Growing up we used to refer to the Christmas season as “the magic”, mostly to taunt my younger brother long after he had stopped listening for reindeer on the roof. Every year the songs would start to play on the radio, lights would be hung on houses, and red and green would fill stores and collectively we joked that it was the magic. We’d pull out our favorite holiday movies, eat our favorite meals, and all feel a little bit less stressed. We let bathroom sharing quarrels go, laughed at our family jokes, and listened to every Amy Grant Christmas song known to man. As much as “the magic” was a joke it always felt real, it always felt like we really did get to experience something magical. We were never overly religious about Christmas, I mean we knew why we celebrated and we read the Christmas story, but it was more that we felt what we had believed all year. We didn’t light advent candles or read something every night but our house was filled to the brim with love and laughter.

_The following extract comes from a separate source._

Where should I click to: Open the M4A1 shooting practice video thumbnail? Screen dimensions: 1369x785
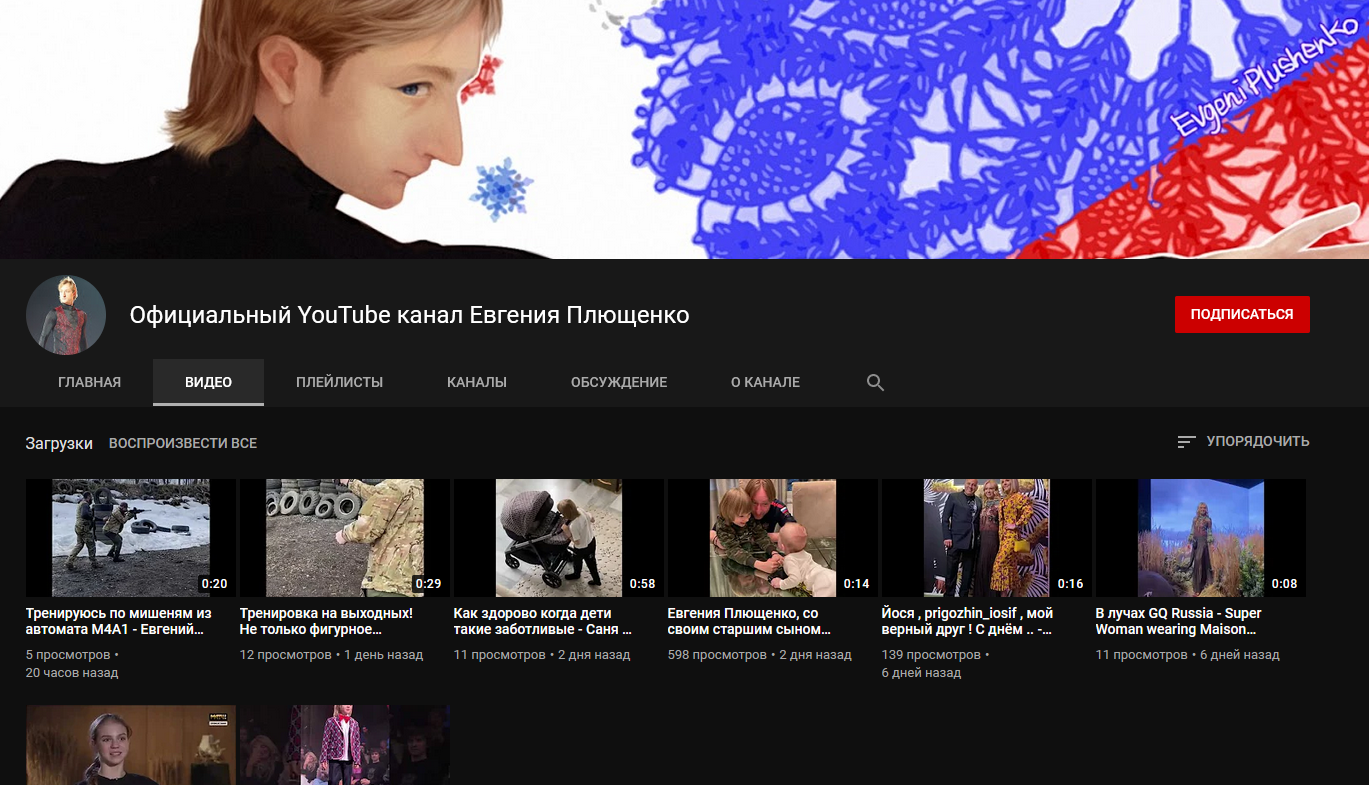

Fast forward and here I am ten years out of our cozy family home and building memories and traditions with my own family. Before December came I sat down and did something I almost never do, I set my expectations and I set them realistically (which means low….). We have two LITTLE KIDS (like we only recently got one out of diapers) and as much as I want to light advent candles and sing carols that talk about Jesus birth I know that realistically someone would light something on fire. As much as I want to read the long version of Jesus’s birth I will have to settle for the cliff notes until my oldest can listen without finding her nose treasures more interesting (boogers and burgers sound a lot alike these days and I don’t know if she quite knows the difference). So I set them low and I decided that we would just enjoy all the newness that came with each part of the Christmas story and the season.
Then the other day she was coloring and she started singing away in a manger, and I teared up because I am a mom and when your three year old sings about Jesus you cry, and then we went to sing a Children’s Choir at church and she asked all about who they sing to and why they dance and I teared up again. Tiny seeds that with the right prayer and nourishment will grow big fruit. A Big God always blows our sand sized expectations out of the water.
The other morning as I was reading my advent book (to myself sans kids because kids don’t care about the dramatic details of the greatest event in history… see booger comment) I realized this Christmas season had been magical. Not because I manifested big God moments but because God came, because he always does. Because each year songs, lights, books, and children’s tiny voices remind us that the magic happened. It was quiet, soft, and slow (like my favorite Christmas song says) but he came and he gave us enough love and hope to make it through the rest of the seasons. We don’t have to feel it, we don’t have to create it, it just happens whether we have prepared or whether we are just bystanders enjoying the show. Magic or not, every year it takes my breath away when I think about the little baby that came not only for my big sin ravaged heart but for my children’s tiny little ones who quietly sing songs they have yet to even understand.